:: TASK TO COMPLETE ::
The expected output is the first line of the data below and every line after it, up to and including the line containing "Áraink (610, 93)", each reproduced exactly.

:: DATASET RECORDS ::

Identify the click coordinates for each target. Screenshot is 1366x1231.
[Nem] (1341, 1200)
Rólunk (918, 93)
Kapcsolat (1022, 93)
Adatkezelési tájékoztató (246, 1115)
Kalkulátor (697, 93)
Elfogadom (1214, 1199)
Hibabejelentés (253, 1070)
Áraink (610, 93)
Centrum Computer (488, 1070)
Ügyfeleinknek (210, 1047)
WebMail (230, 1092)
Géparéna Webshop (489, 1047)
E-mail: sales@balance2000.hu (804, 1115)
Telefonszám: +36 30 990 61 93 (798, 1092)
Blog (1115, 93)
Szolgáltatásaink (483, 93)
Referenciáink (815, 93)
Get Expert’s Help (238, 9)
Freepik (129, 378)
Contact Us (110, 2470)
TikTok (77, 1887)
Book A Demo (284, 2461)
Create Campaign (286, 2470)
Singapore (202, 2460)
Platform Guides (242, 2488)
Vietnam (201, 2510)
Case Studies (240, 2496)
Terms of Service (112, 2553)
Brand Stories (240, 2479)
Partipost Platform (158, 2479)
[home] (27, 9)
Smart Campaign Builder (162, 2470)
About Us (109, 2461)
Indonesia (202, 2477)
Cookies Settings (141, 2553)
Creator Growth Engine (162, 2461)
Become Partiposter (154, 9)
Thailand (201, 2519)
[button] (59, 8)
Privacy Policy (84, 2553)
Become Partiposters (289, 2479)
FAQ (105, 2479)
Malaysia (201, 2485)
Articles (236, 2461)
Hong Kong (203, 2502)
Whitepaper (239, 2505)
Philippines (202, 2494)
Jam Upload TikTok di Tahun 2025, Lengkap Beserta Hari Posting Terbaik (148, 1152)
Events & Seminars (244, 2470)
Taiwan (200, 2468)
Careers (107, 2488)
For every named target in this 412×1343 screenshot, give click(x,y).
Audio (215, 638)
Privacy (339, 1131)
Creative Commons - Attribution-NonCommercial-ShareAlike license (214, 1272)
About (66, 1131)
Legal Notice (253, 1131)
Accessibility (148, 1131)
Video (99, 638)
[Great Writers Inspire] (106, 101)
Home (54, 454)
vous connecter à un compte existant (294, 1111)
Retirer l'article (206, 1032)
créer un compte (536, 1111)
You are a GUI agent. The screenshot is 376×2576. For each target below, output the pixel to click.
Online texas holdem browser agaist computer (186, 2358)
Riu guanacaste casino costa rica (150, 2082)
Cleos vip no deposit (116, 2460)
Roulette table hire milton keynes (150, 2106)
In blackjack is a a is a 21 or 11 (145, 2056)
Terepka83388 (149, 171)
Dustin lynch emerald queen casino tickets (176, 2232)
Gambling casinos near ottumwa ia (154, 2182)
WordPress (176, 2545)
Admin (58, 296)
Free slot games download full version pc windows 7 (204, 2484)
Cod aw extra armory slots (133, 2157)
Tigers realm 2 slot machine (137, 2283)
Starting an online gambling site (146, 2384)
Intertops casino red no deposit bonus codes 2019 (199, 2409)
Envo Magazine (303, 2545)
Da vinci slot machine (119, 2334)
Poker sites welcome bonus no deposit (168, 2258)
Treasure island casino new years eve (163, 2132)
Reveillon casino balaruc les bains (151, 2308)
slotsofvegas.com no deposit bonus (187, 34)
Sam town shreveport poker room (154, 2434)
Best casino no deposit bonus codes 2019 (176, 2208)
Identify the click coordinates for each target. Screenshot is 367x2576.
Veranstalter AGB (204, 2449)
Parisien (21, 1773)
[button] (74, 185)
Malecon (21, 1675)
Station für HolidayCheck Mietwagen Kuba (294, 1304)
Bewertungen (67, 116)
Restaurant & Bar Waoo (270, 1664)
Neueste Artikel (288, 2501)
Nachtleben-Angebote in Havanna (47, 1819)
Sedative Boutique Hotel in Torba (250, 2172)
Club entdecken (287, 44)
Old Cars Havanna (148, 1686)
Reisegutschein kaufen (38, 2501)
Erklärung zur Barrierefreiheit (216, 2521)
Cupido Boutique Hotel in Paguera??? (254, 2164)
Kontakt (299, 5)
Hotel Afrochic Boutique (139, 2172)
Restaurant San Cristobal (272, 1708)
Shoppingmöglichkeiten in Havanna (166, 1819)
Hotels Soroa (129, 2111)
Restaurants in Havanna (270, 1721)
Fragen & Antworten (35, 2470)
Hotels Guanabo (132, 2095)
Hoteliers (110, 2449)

:: OUTPUT OF THE TASK ::
Identify the click coordinates for each target. Screenshot is 1366x1231.
[Nem] (1341, 1200)
Rólunk (918, 93)
Kapcsolat (1022, 93)
Adatkezelési tájékoztató (246, 1115)
Kalkulátor (697, 93)
Elfogadom (1214, 1199)
Hibabejelentés (253, 1070)
Áraink (610, 93)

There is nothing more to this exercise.